自動車大手ステランティスは、CEOカルロス・タヴァレス氏の新戦略の下、ジープ、ラム、プジョー、フィアットの4ブランドに経営資源を集中させる方針を固めた。他のブランドは技術共有やバッジエンジニアリングを通じて存続する見込みだ。

同社は現在、ジープ、ラム、プジョー、フィアットを含む14ブランドを展開しているが、今後はこのうち4ブランドのみを「優先ブランド」として位置づけ、投資を集中させる。関係者によると、この戦略は2024年後半に発表される見通しだ。

なぜこの4ブランドが選ばれたのか

この選択は、各ブランドの収益性と市場における存在感が背景にある。

  • ジープとラム:北米市場で高い収益性を維持。特にラムはピックアップトラック市場で圧倒的なシェアを誇る。
  • プジョー:欧州市場で強固なブランド力を持ち、特に電気自動車(EV)分野で存在感を拡大中。
  • フィアット:世界各国で手頃な価格帯の車種を展開し、新興市場での販売網を支えている。

その他のブランドの行方

アルファロメオ、シトロエン、オペル、DS、ランチア、マセラティなどのブランドは、今後「二次ブランド」として位置づけられる見通しだ。これらのブランドは、主力4ブランドから技術やプラットフォームを共有し、コスト削減を図る。

具体的には、以下のような施策が検討されている。

  • 既存のプラットフォームやパワートレインを活用したバッジエンジニアリングの拡大
  • 各国の市場ニーズに合わせた車種の再設計
  • 販売が低迷している地域やセグメントへの集中的な投資

ブランド廃止は回避される見込み

関係者によると、タヴァレスCEOはブランド廃止には消極的だという。ブランド廃止は一時的なコスト削減にはつながるが、再建には多額の投資と時間が必要であり、実現が困難なケースが多い。例えば、ランチアやアルファロメオは歴史的なブランド価値を持ちながらも、財務状況は厳しい。しかし、こうしたブランドは単なる収益源以上の存在であり、ステランティスにとって戦略的な価値を持つとされる。

市場環境の厳しさ

ステランティスは、北米と欧州市場でシェアを失いつつあり、中国メーカーの台頭がその一因となっている。また、EVシフトの加速に伴い、従来の戦略を見直す必要に迫られている。同社は最近、EV計画の見直しに伴い、巨額の損失を計上しており、市場の変化の速さを物語っている。
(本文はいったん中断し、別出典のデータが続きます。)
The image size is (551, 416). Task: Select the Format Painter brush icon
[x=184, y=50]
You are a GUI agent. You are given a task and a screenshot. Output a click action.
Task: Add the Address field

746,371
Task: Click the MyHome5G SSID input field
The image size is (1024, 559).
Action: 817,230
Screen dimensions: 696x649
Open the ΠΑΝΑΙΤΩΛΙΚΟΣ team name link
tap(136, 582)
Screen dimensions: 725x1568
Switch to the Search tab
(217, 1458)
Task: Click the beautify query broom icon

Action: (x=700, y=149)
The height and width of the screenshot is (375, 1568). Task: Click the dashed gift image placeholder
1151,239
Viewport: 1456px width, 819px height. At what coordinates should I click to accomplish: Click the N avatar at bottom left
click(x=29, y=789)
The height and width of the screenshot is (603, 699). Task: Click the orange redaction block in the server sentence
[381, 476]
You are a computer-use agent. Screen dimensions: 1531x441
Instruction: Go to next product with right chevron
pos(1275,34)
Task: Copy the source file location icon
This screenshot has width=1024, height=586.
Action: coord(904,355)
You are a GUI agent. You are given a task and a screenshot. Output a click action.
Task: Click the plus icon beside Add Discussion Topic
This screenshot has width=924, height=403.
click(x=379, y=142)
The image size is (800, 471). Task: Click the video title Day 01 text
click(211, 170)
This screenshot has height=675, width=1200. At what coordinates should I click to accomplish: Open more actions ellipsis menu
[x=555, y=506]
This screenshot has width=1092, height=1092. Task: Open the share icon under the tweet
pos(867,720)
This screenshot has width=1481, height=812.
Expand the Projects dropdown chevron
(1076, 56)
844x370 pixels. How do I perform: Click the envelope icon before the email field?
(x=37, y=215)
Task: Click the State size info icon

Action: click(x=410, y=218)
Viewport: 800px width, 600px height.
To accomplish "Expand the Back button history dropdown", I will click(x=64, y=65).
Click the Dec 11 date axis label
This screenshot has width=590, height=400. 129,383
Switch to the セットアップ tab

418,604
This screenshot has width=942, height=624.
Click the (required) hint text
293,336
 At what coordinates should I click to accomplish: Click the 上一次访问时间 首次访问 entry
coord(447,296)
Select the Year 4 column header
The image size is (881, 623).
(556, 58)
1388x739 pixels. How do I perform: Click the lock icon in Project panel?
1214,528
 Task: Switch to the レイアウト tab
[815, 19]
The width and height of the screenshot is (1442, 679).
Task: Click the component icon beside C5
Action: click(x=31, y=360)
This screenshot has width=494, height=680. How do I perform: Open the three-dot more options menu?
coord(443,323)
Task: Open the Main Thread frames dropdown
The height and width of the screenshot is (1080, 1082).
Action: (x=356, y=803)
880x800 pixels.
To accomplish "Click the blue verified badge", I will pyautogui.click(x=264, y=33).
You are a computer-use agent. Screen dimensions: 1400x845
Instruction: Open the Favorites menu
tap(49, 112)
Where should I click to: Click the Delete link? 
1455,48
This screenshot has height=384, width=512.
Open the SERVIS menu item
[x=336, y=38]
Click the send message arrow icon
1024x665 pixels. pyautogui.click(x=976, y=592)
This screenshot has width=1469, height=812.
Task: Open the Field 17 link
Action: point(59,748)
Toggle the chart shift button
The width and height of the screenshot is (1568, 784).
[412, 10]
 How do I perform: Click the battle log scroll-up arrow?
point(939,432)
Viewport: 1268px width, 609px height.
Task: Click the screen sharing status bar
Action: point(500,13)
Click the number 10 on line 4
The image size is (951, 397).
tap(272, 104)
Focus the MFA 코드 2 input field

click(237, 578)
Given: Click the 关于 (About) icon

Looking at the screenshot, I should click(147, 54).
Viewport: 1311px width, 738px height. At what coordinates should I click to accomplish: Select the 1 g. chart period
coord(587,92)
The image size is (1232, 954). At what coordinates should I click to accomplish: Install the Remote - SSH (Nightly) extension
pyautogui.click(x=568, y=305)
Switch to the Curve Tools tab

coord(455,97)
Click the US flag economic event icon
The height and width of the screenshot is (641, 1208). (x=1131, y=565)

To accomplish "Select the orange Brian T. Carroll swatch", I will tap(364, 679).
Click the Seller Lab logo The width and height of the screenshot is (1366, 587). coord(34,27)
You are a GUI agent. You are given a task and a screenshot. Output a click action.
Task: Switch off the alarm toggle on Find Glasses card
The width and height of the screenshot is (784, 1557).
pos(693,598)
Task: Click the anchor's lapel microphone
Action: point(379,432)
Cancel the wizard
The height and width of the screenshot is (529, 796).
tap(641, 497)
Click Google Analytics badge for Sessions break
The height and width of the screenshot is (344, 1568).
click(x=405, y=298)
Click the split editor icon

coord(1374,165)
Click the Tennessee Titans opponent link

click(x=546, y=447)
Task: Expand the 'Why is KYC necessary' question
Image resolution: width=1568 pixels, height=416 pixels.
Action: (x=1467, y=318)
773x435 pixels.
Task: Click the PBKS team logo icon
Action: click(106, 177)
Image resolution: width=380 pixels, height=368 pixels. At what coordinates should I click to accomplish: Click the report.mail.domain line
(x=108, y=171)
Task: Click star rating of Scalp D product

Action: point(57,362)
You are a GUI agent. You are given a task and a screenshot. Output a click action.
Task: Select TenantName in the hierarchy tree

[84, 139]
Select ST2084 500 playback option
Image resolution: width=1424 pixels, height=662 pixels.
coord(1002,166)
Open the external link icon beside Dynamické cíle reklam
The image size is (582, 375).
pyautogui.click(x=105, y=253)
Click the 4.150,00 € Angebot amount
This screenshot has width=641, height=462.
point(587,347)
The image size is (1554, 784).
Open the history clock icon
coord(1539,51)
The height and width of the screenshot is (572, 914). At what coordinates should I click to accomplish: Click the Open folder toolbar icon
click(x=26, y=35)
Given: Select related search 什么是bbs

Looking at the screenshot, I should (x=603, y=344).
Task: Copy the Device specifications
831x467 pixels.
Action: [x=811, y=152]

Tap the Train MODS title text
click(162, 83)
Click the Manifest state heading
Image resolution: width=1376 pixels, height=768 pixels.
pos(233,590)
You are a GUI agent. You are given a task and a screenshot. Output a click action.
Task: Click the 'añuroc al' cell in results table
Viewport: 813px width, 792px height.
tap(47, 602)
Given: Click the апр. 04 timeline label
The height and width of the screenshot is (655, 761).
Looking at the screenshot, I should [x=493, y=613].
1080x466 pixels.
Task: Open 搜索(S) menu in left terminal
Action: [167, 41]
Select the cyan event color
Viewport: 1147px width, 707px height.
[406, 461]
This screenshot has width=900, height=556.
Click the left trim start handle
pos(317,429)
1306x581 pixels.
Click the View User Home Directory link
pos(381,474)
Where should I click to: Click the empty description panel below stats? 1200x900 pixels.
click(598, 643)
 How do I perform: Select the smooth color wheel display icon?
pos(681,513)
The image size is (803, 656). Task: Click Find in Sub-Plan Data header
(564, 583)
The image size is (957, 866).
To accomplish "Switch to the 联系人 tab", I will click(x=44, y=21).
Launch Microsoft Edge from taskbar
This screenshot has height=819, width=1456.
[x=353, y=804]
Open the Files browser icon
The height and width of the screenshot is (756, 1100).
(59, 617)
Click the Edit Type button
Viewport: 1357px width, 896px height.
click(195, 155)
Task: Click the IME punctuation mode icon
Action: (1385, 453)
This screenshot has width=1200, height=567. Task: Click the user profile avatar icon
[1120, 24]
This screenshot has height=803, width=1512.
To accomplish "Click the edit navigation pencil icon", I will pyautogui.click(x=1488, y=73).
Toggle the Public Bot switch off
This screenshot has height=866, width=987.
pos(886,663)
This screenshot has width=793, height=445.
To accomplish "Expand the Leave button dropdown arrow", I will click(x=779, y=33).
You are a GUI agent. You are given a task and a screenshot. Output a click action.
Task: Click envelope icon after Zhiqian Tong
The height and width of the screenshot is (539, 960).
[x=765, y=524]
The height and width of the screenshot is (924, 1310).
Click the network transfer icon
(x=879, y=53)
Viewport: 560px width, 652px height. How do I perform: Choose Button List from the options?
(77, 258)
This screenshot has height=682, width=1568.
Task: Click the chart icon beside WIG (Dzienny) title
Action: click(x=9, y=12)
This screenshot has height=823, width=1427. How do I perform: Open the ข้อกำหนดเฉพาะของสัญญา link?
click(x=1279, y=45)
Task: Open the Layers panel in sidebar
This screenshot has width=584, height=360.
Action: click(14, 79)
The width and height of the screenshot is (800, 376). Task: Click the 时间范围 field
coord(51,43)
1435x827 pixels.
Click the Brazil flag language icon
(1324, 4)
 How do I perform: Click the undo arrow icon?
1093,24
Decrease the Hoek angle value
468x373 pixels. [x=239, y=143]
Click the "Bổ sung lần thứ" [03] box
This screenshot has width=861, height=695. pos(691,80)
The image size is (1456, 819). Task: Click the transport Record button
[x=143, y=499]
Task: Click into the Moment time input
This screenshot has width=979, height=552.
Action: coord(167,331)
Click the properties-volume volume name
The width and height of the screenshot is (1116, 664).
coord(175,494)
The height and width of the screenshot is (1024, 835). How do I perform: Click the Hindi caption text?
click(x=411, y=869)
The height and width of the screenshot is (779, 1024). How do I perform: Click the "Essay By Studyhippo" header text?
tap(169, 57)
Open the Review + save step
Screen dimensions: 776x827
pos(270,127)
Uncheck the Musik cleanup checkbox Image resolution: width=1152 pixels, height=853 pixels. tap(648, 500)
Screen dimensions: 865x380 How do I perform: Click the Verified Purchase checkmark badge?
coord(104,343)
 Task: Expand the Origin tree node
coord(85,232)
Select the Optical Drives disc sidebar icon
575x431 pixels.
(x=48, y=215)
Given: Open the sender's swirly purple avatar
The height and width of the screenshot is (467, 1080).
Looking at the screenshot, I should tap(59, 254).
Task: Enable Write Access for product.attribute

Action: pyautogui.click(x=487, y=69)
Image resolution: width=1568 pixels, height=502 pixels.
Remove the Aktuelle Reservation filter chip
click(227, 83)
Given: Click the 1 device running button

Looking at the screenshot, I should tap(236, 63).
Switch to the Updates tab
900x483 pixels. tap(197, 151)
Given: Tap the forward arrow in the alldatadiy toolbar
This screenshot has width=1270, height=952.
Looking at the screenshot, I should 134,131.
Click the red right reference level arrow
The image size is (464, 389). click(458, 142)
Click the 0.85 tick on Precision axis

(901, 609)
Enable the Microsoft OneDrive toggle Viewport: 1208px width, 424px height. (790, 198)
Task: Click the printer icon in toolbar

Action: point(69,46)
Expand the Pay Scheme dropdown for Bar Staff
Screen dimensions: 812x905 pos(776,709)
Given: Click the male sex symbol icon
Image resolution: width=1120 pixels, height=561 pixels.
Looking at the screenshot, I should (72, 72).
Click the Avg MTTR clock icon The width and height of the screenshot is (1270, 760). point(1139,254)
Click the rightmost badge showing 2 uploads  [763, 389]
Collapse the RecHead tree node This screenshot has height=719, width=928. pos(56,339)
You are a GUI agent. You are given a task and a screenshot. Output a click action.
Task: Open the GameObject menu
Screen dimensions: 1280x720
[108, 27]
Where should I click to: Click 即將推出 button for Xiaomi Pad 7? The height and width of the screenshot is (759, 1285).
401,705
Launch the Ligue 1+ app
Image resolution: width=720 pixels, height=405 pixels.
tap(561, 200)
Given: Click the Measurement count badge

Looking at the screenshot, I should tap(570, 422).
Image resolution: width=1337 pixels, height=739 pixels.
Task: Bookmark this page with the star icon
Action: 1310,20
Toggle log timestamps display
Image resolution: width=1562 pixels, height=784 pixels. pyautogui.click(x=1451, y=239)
こうした状況下で、マルチエナジープラットフォーム(ガソリン、ハイブリッド、EVに対応可能な車両プラットフォーム)の重要性が増している。顧客のニーズや規制の変化に柔軟に対応できるため、コスト効率の高い戦略として注目されている。

「ブランドの廃止は最終手段に過ぎない。ステランティスにとって、歴史的なブランド価値を維持しつつ、収益性を確保するバランスが求められている」
—— 自動車業界アナリスト

今後の展望

ステランティスの新戦略は、短期的にはコスト削減と効率化を優先する一方で、長期的にはブランドの再構築を目指すものだ。主力4ブランドの強化を通じて、同社はEV市場での競争力を高め、グローバルな販売網を維持する狙いだ。

一方で、二次ブランドの将来については不透明な部分も多い。バッジエンジニアリングの拡大が進む中で、ブランド独自のアイデンティティを維持できるかが課題となるだろう。